Describe alternatives you've considered

  1. Client-side filtering (post-processing)

    • ❌ No token savings - data still transferred
    • ❌ No privacy benefits - all data exposed to LLM
    • ❌ Defeats the entire purpose
  2. Separate summary tools (e.g., get_user_profile_minimal, get_user_profile_contact)

    • ❌ Tool proliferation - maintenance burden
    • ❌ Doesn't scale with schema complexity
    • ❌ Less flexible than dynamic projection
    • ✅ Can complement projection as "recommended views"
  3. Schema views (tools declare multiple named output schemas)

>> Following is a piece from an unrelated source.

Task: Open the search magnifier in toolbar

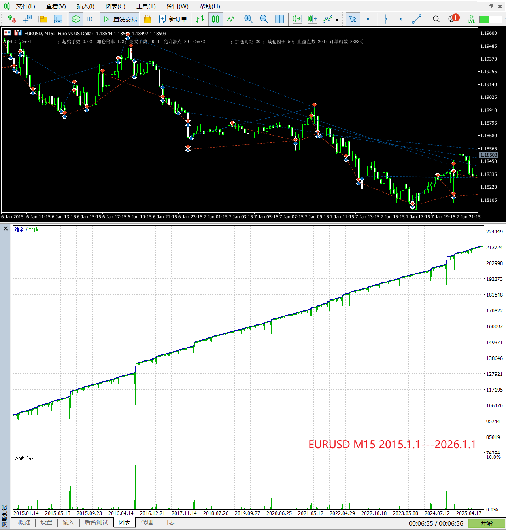Action: 436,19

    • ❌ Less flexible - requires predefined views
    • ✅ Partially adopted as recommendedViews in annotations

Additional context

Performance & Cost Impact

  • Token savings: 85-95% reduction in typical scenarios
  • Cost example: For 10,000 tool calls/day with Claude Sonnet 3.5, saving 800 tokens/call = $41,610/year savings
  • Use case savings:
    • User greeting (name only): 97.5%
    • Email notification (name + email): 95%
    • Status check (single field): 97.5%

Security & Privacy Benefits

  • Data minimization: GDPR Article 5.1c compliance
  • Purpose limitation: Only collect data needed for specific task
  • Audit trail: Clear metadata about requested/returned fields
  • Access control: Projection respects field-level permissions

Backwards Compatibility

Fully backwards compatible:

  • Optional capability via negotiation
  • Graceful degradation if not supported
  • No breaking changes to existing tools
  • Works with current content/structuredContent semantics

Architecture Alignment

  • Uses _meta field (consistent with progressToken)
  • Capability negotiation (like sampling, roots, elicitation)
  • Tool annotations (like readOnlyHint, idempotentHint)
  • Works within existing outputSchema validation framework

Related Work

Open Questions for Maintainers

  1. Should projection be in _meta or top-level params? (Proposal: _meta for consistency)
  2. Is the JSON pointer-like field path syntax sufficient, or support full JSONPath?
  3. Should schema validation be MUST or SHOULD for servers?
  4. Is server-level + tool-level capability granularity sufficient?
  5. How should projection interact with progress tokens?

Implementation Example

// Server declares support
const capabilities = {
  tools: { projection: { supported: true, modes: ["include", "exclude"] } }
};

// Client requests projection
const result = await client.callTool({
  name: "get_user_profile",
  arguments: { userId: "123" },
  _meta: { projection: { mode: "include", fields: ["name", "email"] } }
});

// Server returns projected data
if (result._meta?.projection?.applied) {
  console.log("Token savings achieved:", result._meta.projection.fields);
}

This feature would enable more efficient, privacy-preserving, and cost-effective MCP tool integrations while maintaining full backwards compatibility.